Exercise inputs:

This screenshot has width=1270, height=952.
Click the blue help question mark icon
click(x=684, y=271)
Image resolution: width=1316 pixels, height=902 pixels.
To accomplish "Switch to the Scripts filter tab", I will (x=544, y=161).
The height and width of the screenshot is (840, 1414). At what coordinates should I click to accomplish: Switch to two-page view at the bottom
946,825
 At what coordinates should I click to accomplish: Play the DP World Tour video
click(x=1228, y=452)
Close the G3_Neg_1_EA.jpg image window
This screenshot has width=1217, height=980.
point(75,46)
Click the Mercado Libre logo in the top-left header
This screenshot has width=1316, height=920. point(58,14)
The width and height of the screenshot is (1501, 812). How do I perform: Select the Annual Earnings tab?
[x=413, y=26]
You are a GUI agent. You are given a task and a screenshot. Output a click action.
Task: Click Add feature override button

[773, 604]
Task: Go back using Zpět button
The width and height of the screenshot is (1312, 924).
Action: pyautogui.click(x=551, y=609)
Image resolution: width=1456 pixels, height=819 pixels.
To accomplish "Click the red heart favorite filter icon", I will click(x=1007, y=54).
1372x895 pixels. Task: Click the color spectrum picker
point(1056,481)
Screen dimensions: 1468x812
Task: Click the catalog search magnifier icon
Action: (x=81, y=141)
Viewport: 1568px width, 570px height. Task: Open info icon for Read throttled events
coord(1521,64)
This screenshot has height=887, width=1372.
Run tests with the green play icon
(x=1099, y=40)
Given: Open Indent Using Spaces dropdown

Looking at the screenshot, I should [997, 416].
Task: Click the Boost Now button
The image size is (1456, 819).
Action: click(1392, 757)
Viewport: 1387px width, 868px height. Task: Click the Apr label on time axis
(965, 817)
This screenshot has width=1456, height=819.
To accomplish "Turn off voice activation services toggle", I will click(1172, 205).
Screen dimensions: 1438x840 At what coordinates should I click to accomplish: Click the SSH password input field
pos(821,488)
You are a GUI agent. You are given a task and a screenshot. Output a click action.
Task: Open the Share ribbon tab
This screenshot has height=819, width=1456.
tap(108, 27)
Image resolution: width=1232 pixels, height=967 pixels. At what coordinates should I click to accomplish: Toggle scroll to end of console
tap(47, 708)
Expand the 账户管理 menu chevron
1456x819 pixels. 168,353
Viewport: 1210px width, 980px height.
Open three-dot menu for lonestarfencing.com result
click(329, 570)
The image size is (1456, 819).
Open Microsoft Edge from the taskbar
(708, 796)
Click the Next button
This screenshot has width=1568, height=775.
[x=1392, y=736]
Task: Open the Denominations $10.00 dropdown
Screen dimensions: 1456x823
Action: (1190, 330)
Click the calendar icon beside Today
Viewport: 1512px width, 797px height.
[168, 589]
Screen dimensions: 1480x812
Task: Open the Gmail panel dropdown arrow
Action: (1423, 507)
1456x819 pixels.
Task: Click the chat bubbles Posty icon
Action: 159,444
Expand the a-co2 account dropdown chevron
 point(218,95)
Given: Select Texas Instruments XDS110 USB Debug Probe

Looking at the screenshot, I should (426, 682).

Assignment:
Make an exact transcription of the entries.

Response to this exercise:
This screenshot has width=1270, height=952.
Click the blue help question mark icon
click(x=684, y=271)
Image resolution: width=1316 pixels, height=902 pixels.
To accomplish "Switch to the Scripts filter tab", I will (x=544, y=161).
The height and width of the screenshot is (840, 1414). At what coordinates should I click to accomplish: Switch to two-page view at the bottom
946,825
 At what coordinates should I click to accomplish: Play the DP World Tour video
click(x=1228, y=452)
Close the G3_Neg_1_EA.jpg image window
This screenshot has width=1217, height=980.
point(75,46)
Click the Mercado Libre logo in the top-left header
This screenshot has width=1316, height=920. point(58,14)
The width and height of the screenshot is (1501, 812). How do I perform: Select the Annual Earnings tab?
[x=413, y=26]
You are a GUI agent. You are given a task and a screenshot. Output a click action.
Task: Click Add feature override button

[773, 604]
Task: Go back using Zpět button
The width and height of the screenshot is (1312, 924).
Action: pyautogui.click(x=551, y=609)
Image resolution: width=1456 pixels, height=819 pixels.
To accomplish "Click the red heart favorite filter icon", I will click(x=1007, y=54).
1372x895 pixels. Task: Click the color spectrum picker
point(1056,481)
Screen dimensions: 1468x812
Task: Click the catalog search magnifier icon
Action: (x=81, y=141)
Viewport: 1568px width, 570px height. Task: Open info icon for Read throttled events
coord(1521,64)
This screenshot has height=887, width=1372.
Run tests with the green play icon
(x=1099, y=40)
Given: Open Indent Using Spaces dropdown

Looking at the screenshot, I should [997, 416].
Task: Click the Boost Now button
The image size is (1456, 819).
Action: click(1392, 757)
Viewport: 1387px width, 868px height. Task: Click the Apr label on time axis
(965, 817)
This screenshot has width=1456, height=819.
To accomplish "Turn off voice activation services toggle", I will click(1172, 205).
Screen dimensions: 1438x840 At what coordinates should I click to accomplish: Click the SSH password input field
pos(821,488)
You are a GUI agent. You are given a task and a screenshot. Output a click action.
Task: Open the Share ribbon tab
This screenshot has height=819, width=1456.
tap(108, 27)
Image resolution: width=1232 pixels, height=967 pixels. At what coordinates should I click to accomplish: Toggle scroll to end of console
tap(47, 708)
Expand the 账户管理 menu chevron
1456x819 pixels. 168,353
Viewport: 1210px width, 980px height.
Open three-dot menu for lonestarfencing.com result
click(329, 570)
The image size is (1456, 819).
Open Microsoft Edge from the taskbar
(708, 796)
Click the Next button
This screenshot has width=1568, height=775.
[x=1392, y=736]
Task: Open the Denominations $10.00 dropdown
Screen dimensions: 1456x823
Action: (1190, 330)
Click the calendar icon beside Today
Viewport: 1512px width, 797px height.
[168, 589]
Screen dimensions: 1480x812
Task: Open the Gmail panel dropdown arrow
Action: (1423, 507)
1456x819 pixels.
Task: Click the chat bubbles Posty icon
Action: 159,444
Expand the a-co2 account dropdown chevron
 point(218,95)
Given: Select Texas Instruments XDS110 USB Debug Probe

Looking at the screenshot, I should (426, 682).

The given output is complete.